Уотан сощурил глаза:
— Ты сейчас прямую цитату наизусть прочёл? Серьёзно, Алоис?
Вайдеман резко дёрнул плечами, словно для него эти слова были в укор, и перевёл тему:
— Мы отвлеклись. Рассказывай, где был.
И Кёниг рассказал про ситуацию в казино, не забыв гордо добавить о том, что смог переиграть в покер своего «врага». Рассказал свои мысли насчёт поведения внутри компании преступников. Рассказал о ситуации с Хофманн, которая «перешла на другую сторону», про её побег и последующий обморок. Ну и не забыл рассказать об отвратительном проспекте М, на котором жила Лени.
Дело в том, что там жили в основном только тюремные беглецы. Те, которым не оставалось совсем ничего. Это были и алкоголики, и мошенники, и наркоманы, и воры, и убийцы. Преступники любили располагать там свои точки. Полиция же сделать ничего не могла — слишком много людей пришлось бы арестовывать.

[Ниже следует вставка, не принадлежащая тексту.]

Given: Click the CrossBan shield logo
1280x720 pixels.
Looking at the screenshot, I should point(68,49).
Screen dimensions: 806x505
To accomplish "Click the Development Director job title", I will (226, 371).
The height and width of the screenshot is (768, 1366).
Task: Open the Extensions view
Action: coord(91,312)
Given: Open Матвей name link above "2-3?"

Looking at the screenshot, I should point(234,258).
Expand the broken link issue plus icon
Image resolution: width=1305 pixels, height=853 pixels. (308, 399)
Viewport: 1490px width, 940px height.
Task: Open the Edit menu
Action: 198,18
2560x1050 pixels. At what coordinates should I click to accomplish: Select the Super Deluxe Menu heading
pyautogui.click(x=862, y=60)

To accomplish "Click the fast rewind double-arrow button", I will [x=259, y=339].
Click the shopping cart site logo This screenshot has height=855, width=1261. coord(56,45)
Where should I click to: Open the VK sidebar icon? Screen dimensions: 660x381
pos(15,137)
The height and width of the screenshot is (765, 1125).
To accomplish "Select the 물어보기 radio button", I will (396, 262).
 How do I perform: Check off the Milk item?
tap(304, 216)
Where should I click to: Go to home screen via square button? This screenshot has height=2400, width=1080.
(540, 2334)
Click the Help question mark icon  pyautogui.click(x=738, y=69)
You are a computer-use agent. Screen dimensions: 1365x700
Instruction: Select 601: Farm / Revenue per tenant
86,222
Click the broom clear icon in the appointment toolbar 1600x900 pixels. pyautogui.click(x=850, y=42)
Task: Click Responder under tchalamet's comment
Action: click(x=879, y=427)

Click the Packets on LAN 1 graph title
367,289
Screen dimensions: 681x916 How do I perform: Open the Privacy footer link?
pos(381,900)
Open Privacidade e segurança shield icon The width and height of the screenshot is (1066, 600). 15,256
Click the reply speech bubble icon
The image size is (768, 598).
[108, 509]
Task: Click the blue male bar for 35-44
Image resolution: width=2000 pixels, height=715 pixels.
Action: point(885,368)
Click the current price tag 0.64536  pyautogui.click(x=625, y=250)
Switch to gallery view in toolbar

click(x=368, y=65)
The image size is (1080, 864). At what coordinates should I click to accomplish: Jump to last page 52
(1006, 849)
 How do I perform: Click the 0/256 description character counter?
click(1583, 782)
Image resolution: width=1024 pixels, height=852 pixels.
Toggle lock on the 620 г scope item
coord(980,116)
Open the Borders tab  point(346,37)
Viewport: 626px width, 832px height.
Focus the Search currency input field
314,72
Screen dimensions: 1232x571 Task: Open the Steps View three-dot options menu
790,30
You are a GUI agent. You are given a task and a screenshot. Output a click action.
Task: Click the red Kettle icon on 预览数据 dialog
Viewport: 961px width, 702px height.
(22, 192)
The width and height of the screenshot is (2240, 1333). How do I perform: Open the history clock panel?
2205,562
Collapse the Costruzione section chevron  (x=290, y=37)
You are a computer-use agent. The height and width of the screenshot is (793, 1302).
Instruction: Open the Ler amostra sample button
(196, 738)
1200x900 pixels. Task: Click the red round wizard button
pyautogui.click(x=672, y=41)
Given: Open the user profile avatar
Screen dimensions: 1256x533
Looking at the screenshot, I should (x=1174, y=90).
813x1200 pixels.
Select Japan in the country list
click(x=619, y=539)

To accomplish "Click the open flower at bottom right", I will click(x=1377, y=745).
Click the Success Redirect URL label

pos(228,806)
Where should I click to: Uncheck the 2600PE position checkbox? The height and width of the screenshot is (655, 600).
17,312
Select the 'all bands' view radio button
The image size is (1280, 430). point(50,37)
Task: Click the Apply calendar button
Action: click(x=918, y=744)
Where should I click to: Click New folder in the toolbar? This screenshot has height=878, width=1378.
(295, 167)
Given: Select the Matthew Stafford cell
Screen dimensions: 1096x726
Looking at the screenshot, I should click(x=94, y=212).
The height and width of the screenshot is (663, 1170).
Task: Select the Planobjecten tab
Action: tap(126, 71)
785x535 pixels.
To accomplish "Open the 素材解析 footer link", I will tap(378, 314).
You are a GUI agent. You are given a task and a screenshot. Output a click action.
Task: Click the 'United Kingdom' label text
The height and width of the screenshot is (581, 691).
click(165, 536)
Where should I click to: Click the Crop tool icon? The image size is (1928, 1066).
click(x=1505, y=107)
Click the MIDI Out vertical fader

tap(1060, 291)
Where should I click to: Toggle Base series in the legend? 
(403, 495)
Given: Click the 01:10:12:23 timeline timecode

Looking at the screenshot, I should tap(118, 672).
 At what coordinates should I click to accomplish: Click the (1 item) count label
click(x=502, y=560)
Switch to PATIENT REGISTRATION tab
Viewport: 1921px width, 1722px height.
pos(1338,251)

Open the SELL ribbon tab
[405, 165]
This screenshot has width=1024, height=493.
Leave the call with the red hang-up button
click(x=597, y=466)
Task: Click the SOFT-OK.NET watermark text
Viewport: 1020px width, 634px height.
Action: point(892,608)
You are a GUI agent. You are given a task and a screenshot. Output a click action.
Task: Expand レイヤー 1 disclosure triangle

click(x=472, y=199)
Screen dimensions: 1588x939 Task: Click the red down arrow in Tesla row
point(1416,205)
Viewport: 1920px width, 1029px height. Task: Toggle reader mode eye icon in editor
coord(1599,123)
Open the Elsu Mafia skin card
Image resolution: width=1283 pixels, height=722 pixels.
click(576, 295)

— Я долго не понимал, почему простой факир живёт в таком месте. Мне пришлось поднять некоторые архивы, чтобы узнать, что Лени была снята с учёта только пару лет назад. Сидела в тюрьме за убийство отца. Но была выпущена досрочно. Причина неизвестна.
Уотан кивнул на свои же слова, сделав какие-то пометки в голове. А после его лицо исказилось в отвращении:
— Мне пришлось нести её на руках. А соседка его, — бабка совсем, постарше даже тебя будет, — приняла нас за пару. За пару, Стас! Меня и какую-то девку!
Алоис хитро улыбнулся:
— А чего это ты так запомнил? Влюбился?
Уотан начал возмущённо хватать воздух ртом, но в конце концов решил перепрыгнуть на другую тему. От такого друга ни капельки сочувствия не дождёшься.